The Bigger Backdrop: Marketplace Fraud Concerns Are Not Isolated
This sentencing lands amid broader reporting and federal review of vulnerabilities in marketplace enrollment verification. In one recent watchdog test of Healthcare.gov processes, most fictitious applications submitted for coverage were initially approved even when required documentation was missing, highlighting how difficult it can be to stop improper enrollments at the point of sale.

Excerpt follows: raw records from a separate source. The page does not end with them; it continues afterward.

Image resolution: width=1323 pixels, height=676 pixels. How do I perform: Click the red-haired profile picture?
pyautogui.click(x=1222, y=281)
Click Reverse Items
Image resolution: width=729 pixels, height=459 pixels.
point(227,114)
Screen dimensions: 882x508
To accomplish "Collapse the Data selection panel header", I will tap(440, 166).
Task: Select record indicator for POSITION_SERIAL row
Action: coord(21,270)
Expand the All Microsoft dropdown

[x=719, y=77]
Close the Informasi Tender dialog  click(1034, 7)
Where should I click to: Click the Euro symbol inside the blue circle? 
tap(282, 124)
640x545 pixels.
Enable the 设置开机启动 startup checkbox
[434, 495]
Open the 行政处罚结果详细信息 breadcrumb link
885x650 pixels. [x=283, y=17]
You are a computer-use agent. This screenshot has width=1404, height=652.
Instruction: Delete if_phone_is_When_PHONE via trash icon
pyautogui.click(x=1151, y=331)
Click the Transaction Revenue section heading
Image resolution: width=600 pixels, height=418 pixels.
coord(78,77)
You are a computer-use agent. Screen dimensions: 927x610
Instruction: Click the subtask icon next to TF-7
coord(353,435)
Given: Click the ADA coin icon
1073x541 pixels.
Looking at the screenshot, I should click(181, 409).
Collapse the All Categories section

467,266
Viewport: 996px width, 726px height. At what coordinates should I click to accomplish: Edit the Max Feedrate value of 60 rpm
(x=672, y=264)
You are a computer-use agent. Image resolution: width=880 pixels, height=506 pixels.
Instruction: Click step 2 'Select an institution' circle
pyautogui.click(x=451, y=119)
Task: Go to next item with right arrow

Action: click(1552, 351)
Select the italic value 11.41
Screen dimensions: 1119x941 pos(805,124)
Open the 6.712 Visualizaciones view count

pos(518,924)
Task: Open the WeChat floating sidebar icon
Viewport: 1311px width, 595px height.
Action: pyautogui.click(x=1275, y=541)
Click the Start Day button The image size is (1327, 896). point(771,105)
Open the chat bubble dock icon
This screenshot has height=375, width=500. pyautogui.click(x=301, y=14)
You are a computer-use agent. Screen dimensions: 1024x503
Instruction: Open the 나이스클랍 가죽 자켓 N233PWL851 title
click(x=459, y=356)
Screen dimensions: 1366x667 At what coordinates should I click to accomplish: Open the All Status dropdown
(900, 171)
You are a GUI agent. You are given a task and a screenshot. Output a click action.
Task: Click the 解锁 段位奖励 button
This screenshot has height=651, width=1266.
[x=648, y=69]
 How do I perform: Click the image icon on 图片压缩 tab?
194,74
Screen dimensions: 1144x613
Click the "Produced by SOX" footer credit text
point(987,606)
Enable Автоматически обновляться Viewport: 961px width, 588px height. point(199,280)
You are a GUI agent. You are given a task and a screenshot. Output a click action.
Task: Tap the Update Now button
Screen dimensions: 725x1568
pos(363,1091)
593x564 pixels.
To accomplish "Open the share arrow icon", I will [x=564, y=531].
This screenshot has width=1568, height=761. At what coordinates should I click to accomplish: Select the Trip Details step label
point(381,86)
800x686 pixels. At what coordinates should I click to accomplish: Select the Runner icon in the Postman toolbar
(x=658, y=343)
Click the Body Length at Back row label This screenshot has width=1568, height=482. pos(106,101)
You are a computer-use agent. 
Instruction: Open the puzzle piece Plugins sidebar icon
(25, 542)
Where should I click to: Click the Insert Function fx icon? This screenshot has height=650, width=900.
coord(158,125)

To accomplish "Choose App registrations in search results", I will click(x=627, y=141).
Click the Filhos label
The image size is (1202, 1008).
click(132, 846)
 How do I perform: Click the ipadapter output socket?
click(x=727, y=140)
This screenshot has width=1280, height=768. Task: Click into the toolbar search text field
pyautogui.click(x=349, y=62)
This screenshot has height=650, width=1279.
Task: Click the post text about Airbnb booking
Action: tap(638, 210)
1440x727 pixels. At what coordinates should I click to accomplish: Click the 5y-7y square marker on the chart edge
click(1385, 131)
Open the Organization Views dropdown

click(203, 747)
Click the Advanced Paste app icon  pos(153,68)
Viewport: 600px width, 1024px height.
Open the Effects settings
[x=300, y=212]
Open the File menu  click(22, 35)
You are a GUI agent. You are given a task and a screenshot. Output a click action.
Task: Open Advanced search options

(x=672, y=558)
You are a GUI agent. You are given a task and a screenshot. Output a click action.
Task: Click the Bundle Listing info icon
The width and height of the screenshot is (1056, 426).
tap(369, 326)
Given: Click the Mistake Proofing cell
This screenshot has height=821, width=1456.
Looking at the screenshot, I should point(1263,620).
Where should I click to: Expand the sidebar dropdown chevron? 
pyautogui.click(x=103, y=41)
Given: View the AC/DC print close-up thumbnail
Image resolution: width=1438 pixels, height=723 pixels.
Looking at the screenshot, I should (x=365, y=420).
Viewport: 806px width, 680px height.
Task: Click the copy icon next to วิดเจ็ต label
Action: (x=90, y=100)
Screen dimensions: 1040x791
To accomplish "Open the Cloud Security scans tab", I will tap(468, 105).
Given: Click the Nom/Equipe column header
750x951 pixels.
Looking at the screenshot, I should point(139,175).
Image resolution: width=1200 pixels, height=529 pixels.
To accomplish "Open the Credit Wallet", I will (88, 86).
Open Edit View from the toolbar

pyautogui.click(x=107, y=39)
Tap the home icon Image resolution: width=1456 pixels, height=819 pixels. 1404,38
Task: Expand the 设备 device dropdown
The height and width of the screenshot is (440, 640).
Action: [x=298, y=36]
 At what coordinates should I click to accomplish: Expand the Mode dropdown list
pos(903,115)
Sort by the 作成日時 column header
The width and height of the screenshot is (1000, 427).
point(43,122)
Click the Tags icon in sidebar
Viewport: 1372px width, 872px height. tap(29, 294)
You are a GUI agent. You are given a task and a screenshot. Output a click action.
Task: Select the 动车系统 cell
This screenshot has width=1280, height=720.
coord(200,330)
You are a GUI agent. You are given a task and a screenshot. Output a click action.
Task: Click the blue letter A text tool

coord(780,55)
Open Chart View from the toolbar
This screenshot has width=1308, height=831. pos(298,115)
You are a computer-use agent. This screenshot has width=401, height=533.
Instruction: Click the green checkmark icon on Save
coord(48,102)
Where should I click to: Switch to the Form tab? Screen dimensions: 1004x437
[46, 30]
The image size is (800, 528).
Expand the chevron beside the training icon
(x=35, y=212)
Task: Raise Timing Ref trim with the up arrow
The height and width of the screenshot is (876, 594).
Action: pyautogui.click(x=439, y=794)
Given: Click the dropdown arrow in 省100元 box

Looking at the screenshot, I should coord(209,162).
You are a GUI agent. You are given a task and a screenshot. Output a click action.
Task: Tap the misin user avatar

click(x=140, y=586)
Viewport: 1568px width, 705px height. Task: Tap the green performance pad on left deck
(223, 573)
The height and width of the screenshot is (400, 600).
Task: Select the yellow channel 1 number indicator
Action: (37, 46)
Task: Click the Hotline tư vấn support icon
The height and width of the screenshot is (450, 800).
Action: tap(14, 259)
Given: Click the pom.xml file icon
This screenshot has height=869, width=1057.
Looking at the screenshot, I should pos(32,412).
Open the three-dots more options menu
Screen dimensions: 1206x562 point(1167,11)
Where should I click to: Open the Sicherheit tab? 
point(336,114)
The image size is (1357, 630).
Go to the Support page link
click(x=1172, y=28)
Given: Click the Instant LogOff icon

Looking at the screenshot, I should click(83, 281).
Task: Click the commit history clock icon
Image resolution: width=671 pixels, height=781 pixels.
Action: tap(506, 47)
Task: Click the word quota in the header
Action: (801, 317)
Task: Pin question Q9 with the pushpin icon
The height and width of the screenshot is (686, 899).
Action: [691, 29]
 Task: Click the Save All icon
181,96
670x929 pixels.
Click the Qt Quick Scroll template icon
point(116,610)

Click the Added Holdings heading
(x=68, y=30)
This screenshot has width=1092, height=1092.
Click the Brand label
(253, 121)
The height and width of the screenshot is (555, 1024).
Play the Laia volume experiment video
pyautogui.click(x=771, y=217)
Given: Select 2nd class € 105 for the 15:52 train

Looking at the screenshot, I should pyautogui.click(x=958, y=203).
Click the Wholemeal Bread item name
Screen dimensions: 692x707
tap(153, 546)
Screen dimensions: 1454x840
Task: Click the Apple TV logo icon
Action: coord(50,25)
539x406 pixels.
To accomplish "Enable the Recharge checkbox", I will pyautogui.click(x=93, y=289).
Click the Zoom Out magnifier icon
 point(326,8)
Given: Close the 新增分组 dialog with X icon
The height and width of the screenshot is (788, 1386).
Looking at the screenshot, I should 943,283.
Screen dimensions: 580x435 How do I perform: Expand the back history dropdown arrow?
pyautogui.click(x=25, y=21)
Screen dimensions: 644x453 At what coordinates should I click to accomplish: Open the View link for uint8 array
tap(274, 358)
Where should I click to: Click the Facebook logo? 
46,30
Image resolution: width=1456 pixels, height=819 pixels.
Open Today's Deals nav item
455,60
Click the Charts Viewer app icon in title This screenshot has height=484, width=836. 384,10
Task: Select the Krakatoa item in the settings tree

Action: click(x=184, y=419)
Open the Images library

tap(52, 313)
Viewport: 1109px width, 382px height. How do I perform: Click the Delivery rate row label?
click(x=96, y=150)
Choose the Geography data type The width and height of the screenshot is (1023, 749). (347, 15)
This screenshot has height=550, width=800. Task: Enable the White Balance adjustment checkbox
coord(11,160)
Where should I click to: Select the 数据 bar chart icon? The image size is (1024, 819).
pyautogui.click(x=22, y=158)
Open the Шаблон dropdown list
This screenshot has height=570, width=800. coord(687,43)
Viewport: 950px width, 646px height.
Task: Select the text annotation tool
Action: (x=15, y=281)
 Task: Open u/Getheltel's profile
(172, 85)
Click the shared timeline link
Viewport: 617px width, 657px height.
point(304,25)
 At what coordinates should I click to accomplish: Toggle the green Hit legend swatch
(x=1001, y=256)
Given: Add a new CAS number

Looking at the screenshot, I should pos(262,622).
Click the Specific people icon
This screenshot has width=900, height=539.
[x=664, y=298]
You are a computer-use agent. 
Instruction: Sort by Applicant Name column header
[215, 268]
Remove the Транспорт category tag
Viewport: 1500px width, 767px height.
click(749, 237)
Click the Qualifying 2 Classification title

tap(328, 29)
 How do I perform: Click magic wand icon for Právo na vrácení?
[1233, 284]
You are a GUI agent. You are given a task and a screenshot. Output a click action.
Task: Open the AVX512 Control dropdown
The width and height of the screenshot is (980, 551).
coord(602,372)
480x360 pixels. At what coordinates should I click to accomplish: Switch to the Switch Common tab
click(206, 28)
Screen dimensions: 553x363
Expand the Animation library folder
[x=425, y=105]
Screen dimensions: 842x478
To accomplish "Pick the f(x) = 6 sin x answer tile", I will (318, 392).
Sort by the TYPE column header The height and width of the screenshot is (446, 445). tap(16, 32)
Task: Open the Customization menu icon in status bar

Industry observers have also noted that agent and broker channels drive a large share of marketplace enrollments, and that relatively small per member commissions can still create significant incentive when paired with scale. In high volume environments, patterns like rapid enrollment surges, repeated plan switches, clustered addresses, and unusual churn can be early warning signals.
“We believe that the expansion of the subsidies invigorated the financial incentive to sign up as many people as possible.”
Seto Bagdoyan, Director at the Government Accountability Office
Where Controls Tend to Break Down
Most carriers and agencies already have compliance programs. The challenge is that enrollment fraud does not always look like a single dramatic event. It can look like normal production until you zoom out and connect the dots across time, geography, and broker behavior.
In marketplace business, the most common failure points are practical and operational: weak identity checks, limited verification at the point of enrollment, insufficient broker level monitoring, and delayed feedback loops between enrollment activity, member complaints, and carrier action. Once a bad pattern is established, it can scale faster than a quarterly audit cycle can catch it.
Operational Takeaways for Carriers and Agencies
- Treat enrollment velocity as a risk signal, not just a sales metric, and monitor spikes daily.
- Build broker level dashboards for churn, address reuse, complaint rates, and plan switch frequency.
- Tighten downstream oversight with documented audits, call sampling, and clear corrective action steps.
- Align compensation governance to quality, including clawback language and rapid suspension triggers.
- Create a fast path for consumer complaints to reach compliance teams, not just servicing queues.
Why Enforcement Messaging Matters
The DOJ’s public statements around this case focus on harm to vulnerable consumers and the integrity of taxpayer funded programs. That framing matters because it signals how enforcement agencies view marketplace fraud: not as paperwork errors, but as exploitation with real world impact.
The result is a higher expectation for insurers and agencies to demonstrate proactive controls, rapid response, and documented oversight. When enforcement is this visible, the best defense is not just a policy manual. It is a system that can prove it detects issues early, intervenes quickly, and prevents recurrence.
The Business Lesson: Trust Is a Distribution Asset
Marketplace distribution works because consumers, carriers, and regulators share a baseline of trust that the enrollment process reflects the consumer’s true intent and eligibility. Once that trust is shaken, everyone pays for it through higher friction, higher servicing costs, more aggressive verification, and reputational drag that spreads well beyond the bad actors.
For leaders across the insurance industry, the path forward is straightforward even if the execution is not: treat enrollment integrity as core operations, invest in monitoring that matches the speed of the marketplace, and make compliance a shared responsibility across sales, servicing, and risk.